While tenants and landlords have long grumbled about the program, people recently associated with the Housing Authority of the City of Pittsburgh [HACP] are also coming forward to decry its ineffectiveness.
On Feb. 2, a former HACP staffer filed a complaint against the authority to the Pennsylvania Department of State. DeAnna Vaughn, the former primary administrator of the authority’s Homeownership Program, is now a real estate agent and landlord. She wrote in an email to the department that HACP “does not adhere to basic business standards, which places vulnerable populations at risk of homelessness” including when it failed to pay one of her tenants’ rent through the voucher program, also known as Section 8.
“The gross negligence and misconduct of this agency in regards to the administration of this federally funded program and others has fueled the affordable housing crises that the City of Pittsburgh faces,” she wrote in an email to the department.
The Office of State Inspector General responded, saying that they did not have “investigative authority over the issues” and that they were referring her complaint to the HACP board.
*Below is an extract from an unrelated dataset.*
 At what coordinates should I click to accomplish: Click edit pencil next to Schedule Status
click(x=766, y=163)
While some would blame the city’s housing problems on a low stock of affordable housing or stigma against accepting Section 8 voucher-holders, several landlords, tenants and former housing authority personnel are pointing to the authority’s management.
With its high staff turnover, the housing authority has a pattern of not returning calls or emails and failing to pay rent to landlords who have accepted Section 8 vouchers, they say.
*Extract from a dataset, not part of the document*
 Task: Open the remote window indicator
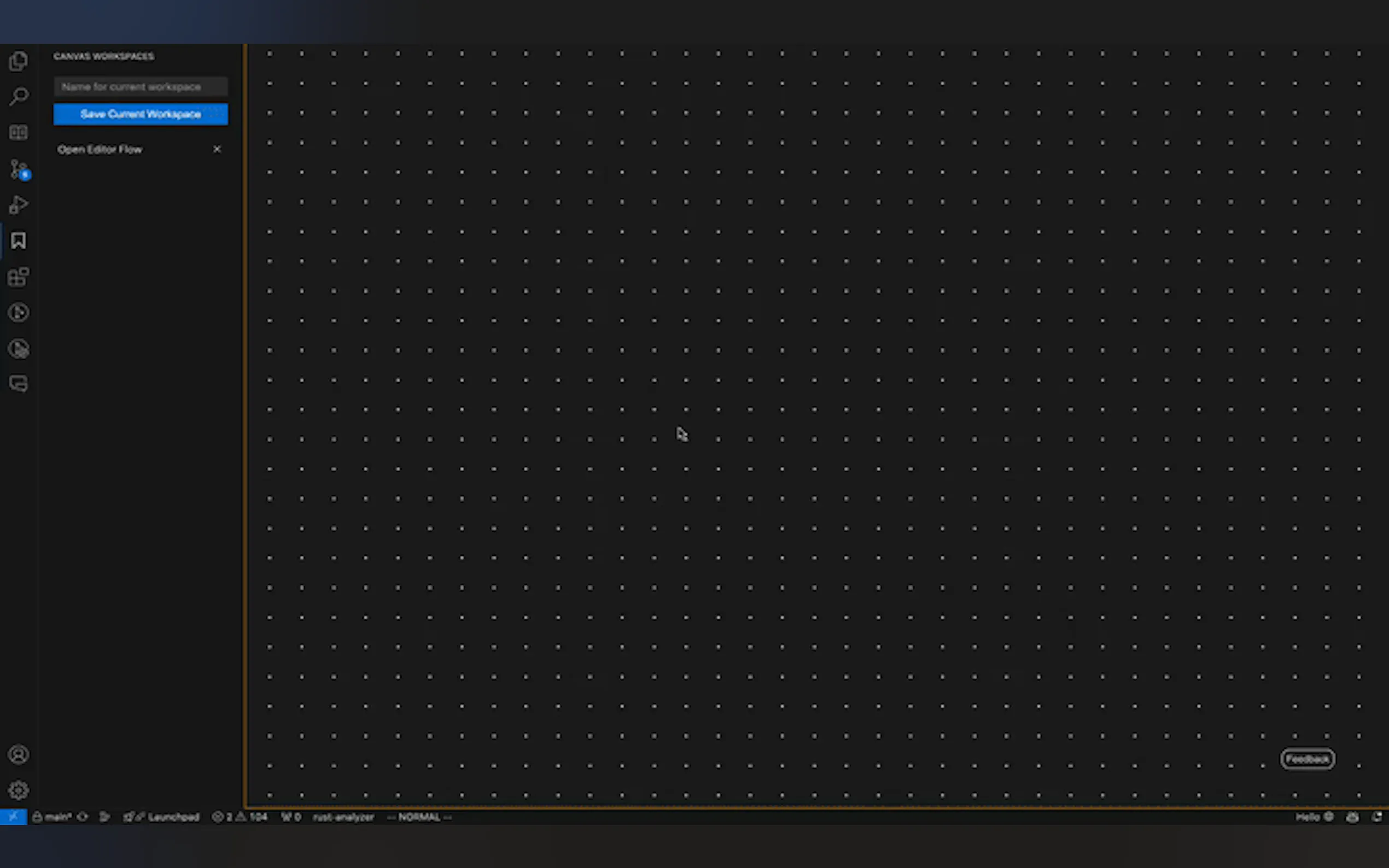tap(13, 817)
For years, housing advocates have questioned how HACP runs its voucher program. As part of HACP’s special designation as one of HUD’s Moving to Work [MTW] agencies, the authority is able to reallocate federal funds from vouchers to housing development. The agency has argued that construction of new housing is more effective than issuing more vouchers.
“Unfortunately, our condition in this city is such that if I release 100 vouchers, only 33% will get filled,” said Caster Binion, HACP’s executive director. In a recent interview, he acknowledged that staff turnover had compromised efforts to improve the voucher program, but said recent hires and training should help.